Bank Of America Weighs In On Yahoo, Alibaba As IPO Nears
In a report released Thursday, Bank of America analysts Justin Post and Joyce Tran reviewed Yahoo's (NASDAQ: YHOO) evaluation amid the upcoming Alibaba (BABA) IPO.
An upside and a downside comparison was made on Yahoo's valuation.
The Bank of America note said Potential pros can be displayed if Alibaba were to acquire Yahoo in a cash or stock deal, potentially influencing capital gains taxes to be avoided. Bank of America analysts estimate potential tax savings value, if Alibaba acquires Yahoo before the company's IPO at $12 billion (or $12 per share).
Bank of America analysts see the potential of Alibaba's market valuation creating an upside surprise compared to its estimates of $177 billion, influencing value for Yahoo stock going higher, in effect revising Bank of America's $39 price objective.
The downside risk in Bank of America's thesis is the chance of zero tax savings. Bank of America's tax consultants reviewed the case of Yahoo selling Alibaba shares in an IPO or secondary offering; in this case, it would be highly unlikely for Yahoo to avoid capital gains taxes on Alibaba.
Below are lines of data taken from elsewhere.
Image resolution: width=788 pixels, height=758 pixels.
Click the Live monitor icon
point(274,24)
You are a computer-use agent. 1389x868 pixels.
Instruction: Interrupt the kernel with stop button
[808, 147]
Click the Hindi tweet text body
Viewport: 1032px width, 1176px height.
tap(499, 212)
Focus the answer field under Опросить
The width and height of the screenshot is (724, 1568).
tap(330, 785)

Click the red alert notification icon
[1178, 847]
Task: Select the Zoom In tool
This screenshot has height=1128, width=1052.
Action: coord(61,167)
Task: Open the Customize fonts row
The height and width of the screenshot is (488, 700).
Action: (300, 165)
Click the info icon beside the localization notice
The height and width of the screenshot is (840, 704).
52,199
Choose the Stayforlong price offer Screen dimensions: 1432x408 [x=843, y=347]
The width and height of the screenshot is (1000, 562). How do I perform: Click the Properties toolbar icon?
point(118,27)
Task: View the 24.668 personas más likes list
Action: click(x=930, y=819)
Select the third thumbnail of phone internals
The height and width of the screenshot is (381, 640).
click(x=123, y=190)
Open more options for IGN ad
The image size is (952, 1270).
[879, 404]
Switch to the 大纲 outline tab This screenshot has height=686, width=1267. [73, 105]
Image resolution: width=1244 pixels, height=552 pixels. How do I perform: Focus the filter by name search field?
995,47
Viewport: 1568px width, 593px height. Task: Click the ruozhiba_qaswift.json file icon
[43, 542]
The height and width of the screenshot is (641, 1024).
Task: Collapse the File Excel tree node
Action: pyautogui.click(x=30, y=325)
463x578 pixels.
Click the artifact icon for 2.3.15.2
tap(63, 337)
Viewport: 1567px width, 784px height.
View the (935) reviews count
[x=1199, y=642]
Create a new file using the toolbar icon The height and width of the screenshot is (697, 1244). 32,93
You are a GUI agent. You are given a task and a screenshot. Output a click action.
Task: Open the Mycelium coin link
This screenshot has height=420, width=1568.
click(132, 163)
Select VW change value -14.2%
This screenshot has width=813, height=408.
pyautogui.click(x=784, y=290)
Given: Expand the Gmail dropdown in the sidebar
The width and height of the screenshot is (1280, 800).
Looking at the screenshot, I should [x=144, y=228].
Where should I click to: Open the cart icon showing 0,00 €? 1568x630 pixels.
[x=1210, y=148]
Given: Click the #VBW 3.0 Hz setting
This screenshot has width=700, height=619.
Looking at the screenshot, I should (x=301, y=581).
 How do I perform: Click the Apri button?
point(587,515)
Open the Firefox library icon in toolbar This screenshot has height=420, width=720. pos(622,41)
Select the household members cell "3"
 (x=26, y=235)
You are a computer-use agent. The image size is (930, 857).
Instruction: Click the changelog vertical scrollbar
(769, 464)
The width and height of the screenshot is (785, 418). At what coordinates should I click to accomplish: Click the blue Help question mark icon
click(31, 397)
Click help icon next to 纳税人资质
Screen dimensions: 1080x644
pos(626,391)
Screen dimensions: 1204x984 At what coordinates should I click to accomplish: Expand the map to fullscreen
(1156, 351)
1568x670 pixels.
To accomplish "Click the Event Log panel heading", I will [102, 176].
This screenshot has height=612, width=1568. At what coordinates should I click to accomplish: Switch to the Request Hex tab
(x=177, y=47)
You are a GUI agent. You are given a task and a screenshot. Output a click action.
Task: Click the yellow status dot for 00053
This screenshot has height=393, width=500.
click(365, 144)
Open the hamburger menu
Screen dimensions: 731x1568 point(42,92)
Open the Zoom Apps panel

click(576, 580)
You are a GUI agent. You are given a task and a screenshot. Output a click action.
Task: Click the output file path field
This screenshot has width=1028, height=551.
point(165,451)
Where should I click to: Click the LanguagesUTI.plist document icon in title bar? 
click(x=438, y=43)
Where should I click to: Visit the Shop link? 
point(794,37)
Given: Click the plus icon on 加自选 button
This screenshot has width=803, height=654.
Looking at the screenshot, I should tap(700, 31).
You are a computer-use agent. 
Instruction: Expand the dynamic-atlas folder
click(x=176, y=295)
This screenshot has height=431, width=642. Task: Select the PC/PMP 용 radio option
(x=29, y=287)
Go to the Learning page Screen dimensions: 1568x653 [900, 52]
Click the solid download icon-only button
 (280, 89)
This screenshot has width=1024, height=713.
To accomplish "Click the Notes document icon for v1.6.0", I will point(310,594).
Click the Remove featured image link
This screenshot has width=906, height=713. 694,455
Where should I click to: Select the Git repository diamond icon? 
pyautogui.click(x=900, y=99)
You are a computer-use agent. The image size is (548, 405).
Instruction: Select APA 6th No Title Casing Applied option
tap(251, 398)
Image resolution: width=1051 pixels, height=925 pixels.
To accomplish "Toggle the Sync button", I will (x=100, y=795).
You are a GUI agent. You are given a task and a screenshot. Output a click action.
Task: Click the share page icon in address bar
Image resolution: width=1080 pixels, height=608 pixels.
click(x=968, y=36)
Deal speculation on Yahoo's holding its stake in Alibaba could fade away over time, due to Yahoo's stake in Alibaba is locked up for one year before its IPO.
Bank of America noted risk of Yahoo shareholders possible selling shares to buy Alibaba for a pure-play on Alibaba, creating post Alibaba IPO selling pressure due to Yahoo's stock buybacks,. The company stated that at least 50 percent of IPO proceeds will be used for its repurchase program, which could create investor's bullish optimism on Alibaba.
Yahoo owns 524 million shares of Alibaba (22.5 percent) and recently announced that the company will be selling nearly 140 million shares (six percent) of Alibaba into the IPO and retaining a total of 16.5 percent ownership in Alibaba before its IPO.